#### Directions:
From the listing below, copy only the lines running from the line that contains "Identität (637, 766)" to the line that contains "Kunst (682, 839)", both included.
Dataset excerpts: Begin
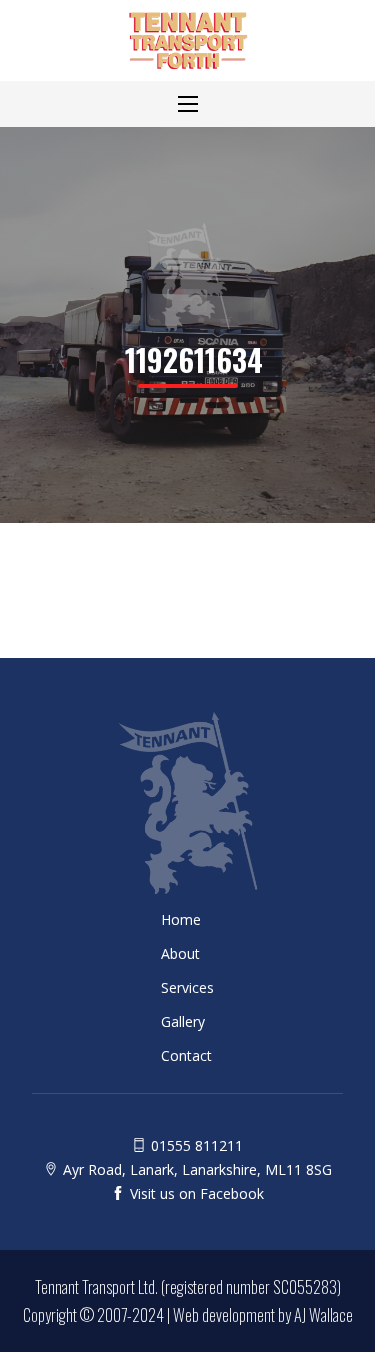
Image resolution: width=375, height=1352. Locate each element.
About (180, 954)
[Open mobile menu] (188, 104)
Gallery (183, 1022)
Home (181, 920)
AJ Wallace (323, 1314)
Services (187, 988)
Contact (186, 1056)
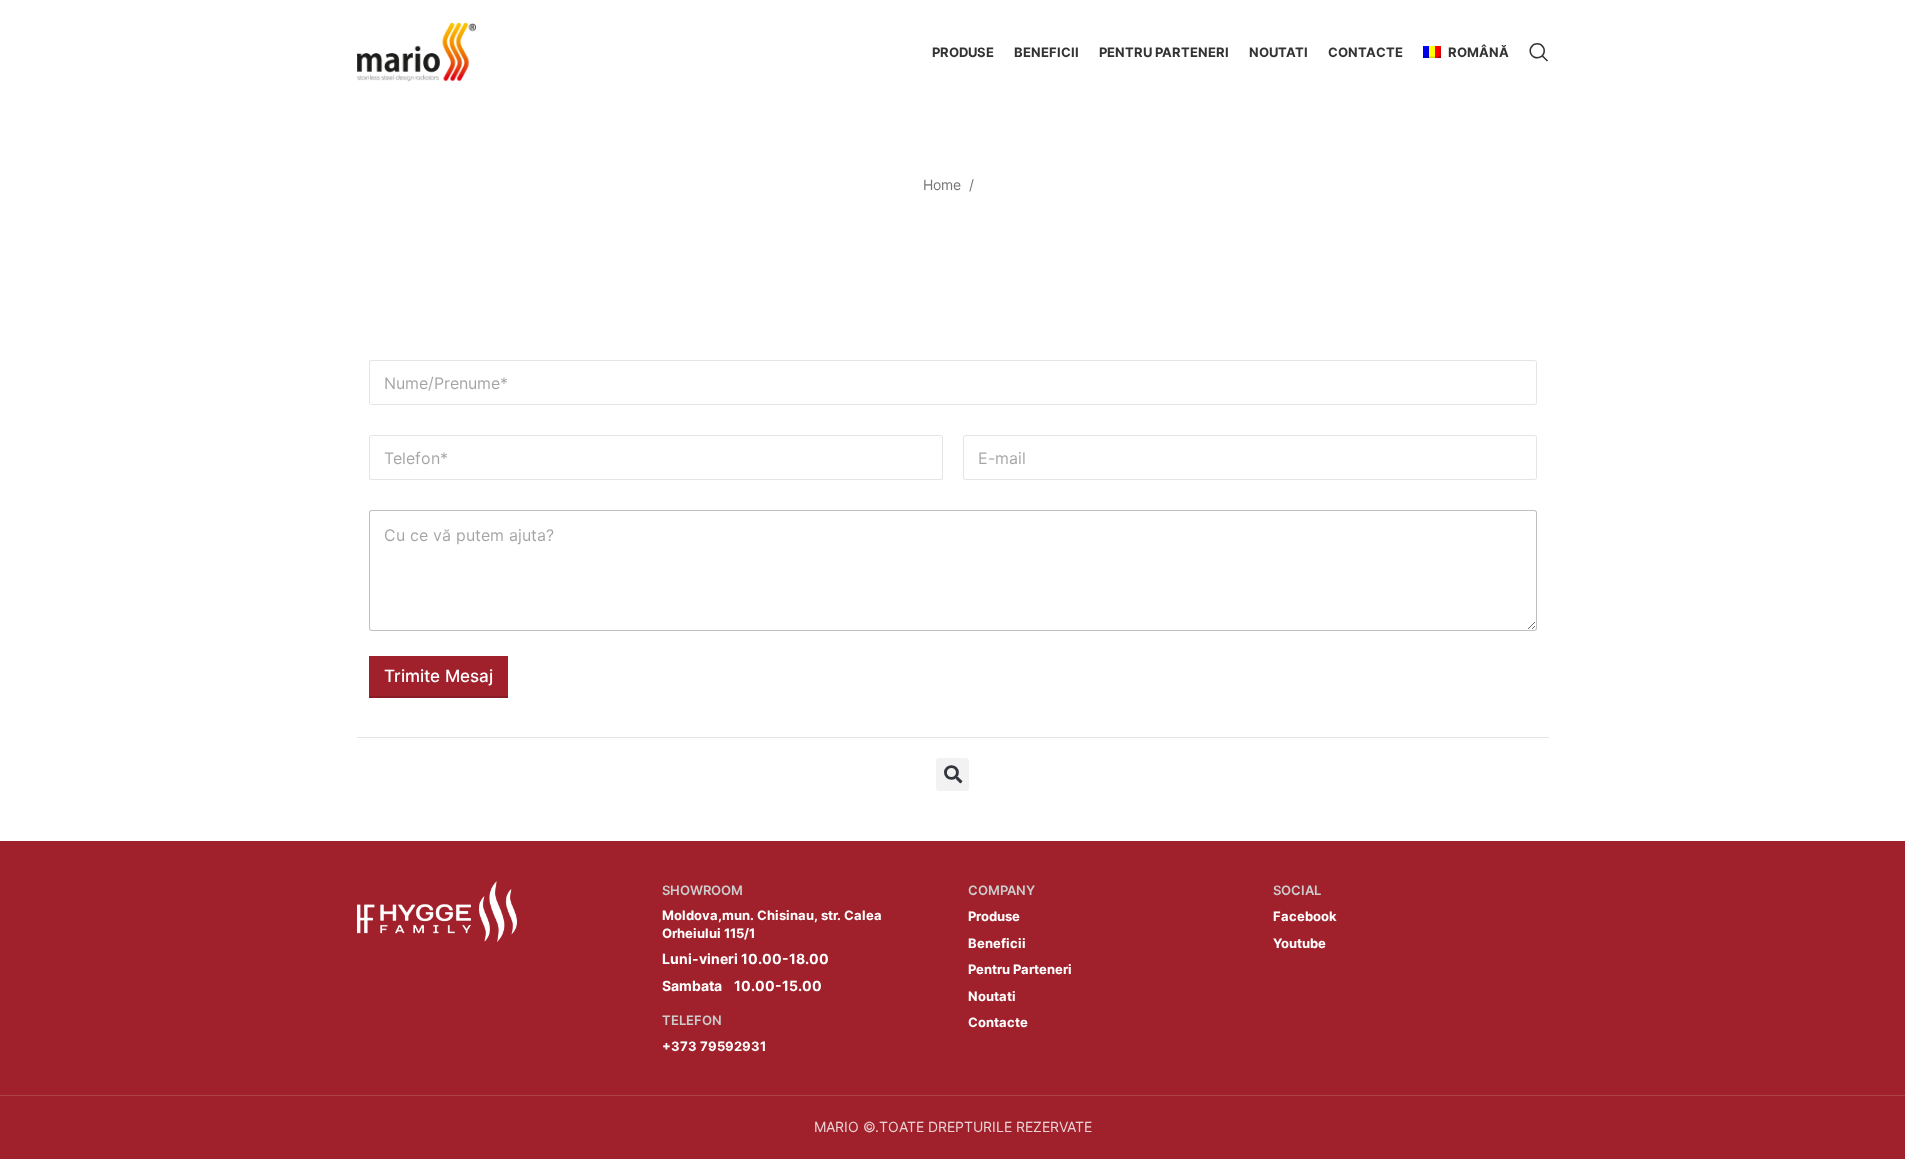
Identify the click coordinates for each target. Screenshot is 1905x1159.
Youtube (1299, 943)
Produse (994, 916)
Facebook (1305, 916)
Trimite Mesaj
Dataset excerpts: End
Dataset excerpts: Begin
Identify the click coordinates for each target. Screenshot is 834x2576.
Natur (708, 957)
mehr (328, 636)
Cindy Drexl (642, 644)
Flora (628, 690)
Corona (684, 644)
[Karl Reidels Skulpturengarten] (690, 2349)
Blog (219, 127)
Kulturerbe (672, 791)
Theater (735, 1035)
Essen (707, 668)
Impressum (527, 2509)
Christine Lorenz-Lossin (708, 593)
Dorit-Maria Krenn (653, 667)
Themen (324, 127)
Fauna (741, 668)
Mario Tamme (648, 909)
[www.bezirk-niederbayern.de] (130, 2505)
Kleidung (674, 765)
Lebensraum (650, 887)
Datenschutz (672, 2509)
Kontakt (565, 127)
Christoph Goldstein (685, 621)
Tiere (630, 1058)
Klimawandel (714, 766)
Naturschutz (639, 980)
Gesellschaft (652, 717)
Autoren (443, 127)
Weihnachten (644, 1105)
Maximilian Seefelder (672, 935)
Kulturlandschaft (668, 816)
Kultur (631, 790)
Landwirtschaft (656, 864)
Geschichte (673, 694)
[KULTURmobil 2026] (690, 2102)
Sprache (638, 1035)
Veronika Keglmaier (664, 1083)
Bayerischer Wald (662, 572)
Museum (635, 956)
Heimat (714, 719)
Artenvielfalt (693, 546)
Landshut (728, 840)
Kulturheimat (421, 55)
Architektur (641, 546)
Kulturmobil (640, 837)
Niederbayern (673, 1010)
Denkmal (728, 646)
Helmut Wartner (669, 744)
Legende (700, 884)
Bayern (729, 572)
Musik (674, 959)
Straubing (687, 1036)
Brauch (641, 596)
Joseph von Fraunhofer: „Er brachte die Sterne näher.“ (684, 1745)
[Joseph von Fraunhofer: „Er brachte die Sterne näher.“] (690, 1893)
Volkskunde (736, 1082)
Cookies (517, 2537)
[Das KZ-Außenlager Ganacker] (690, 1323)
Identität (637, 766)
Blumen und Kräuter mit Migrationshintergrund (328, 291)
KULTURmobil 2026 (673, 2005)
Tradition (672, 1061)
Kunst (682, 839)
Dataset excerpts: End
Dataset excerpts: Begin
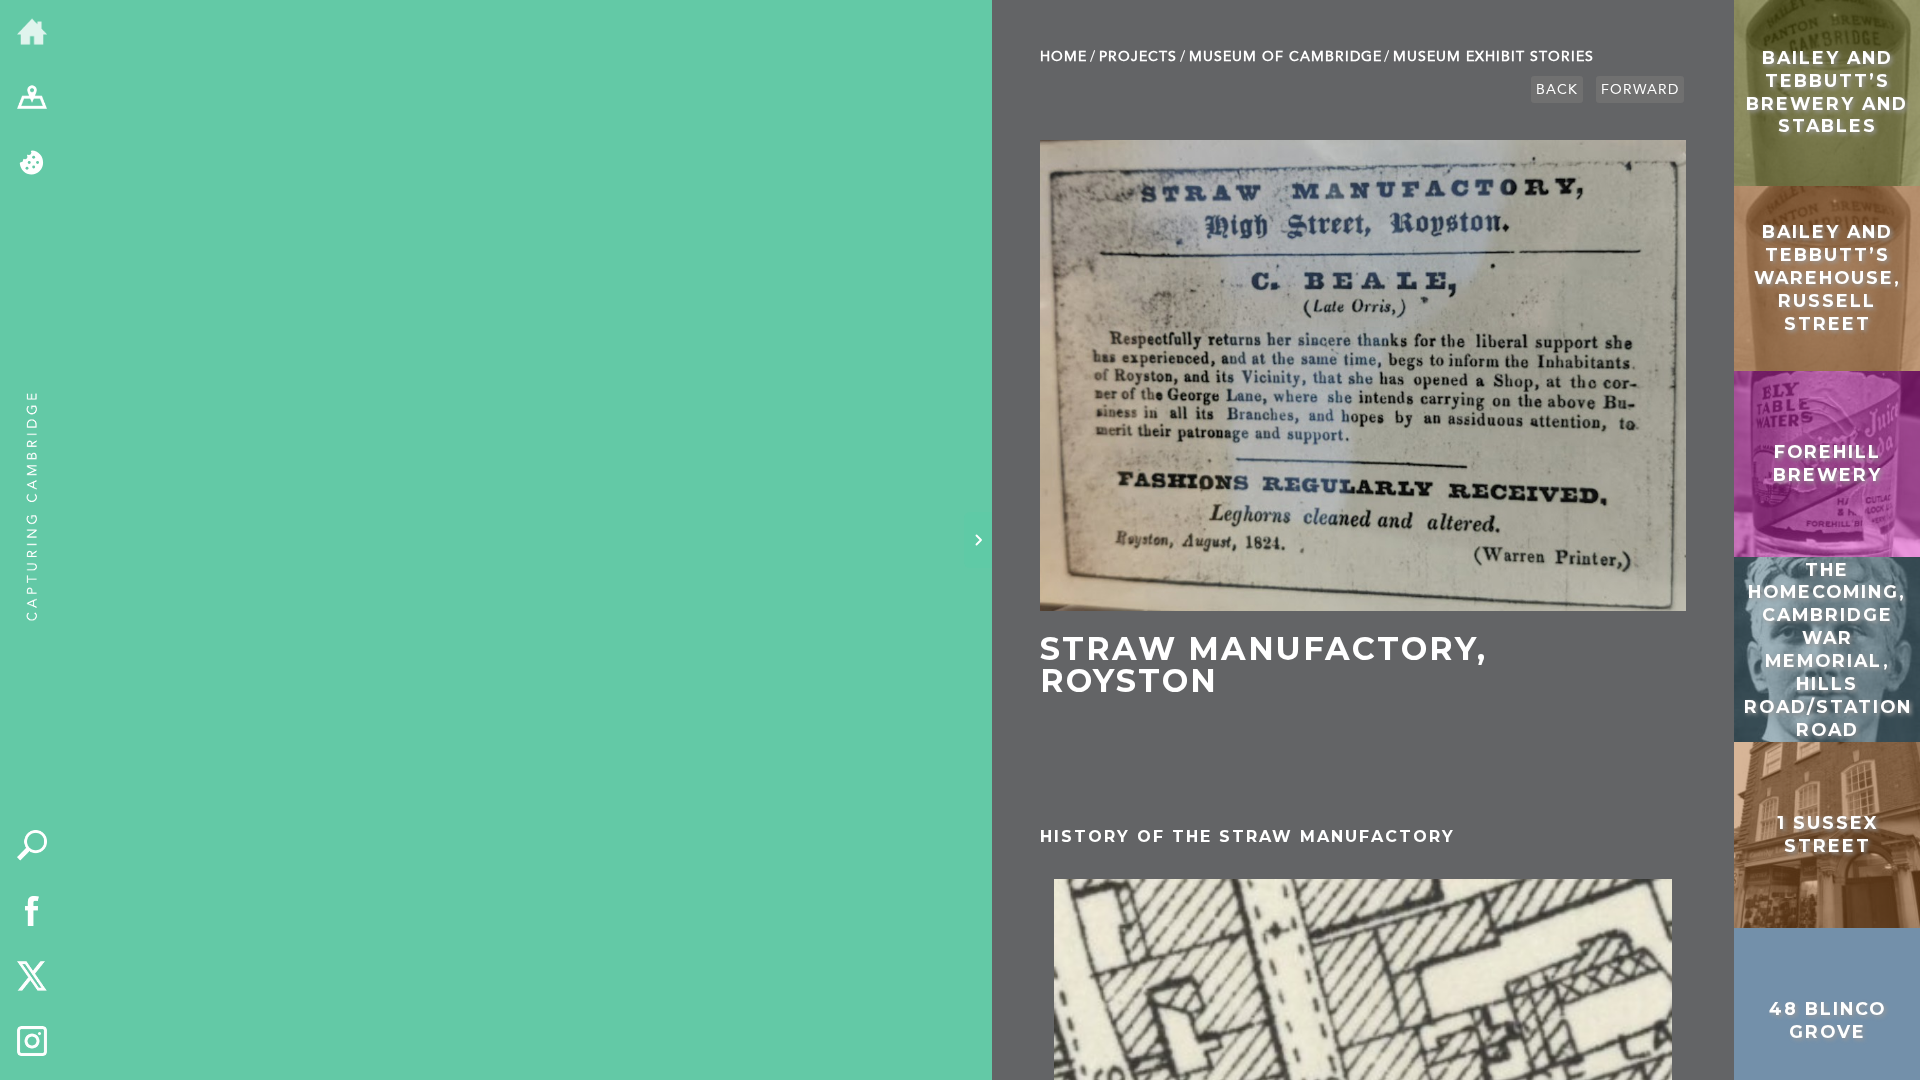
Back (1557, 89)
Dataset excerpts: End
#### Task result:
Identität (637, 766)
Blumen und Kräuter mit Migrationshintergrund (328, 291)
KULTURmobil 2026 (673, 2005)
Tradition (672, 1061)
Kunst (682, 839)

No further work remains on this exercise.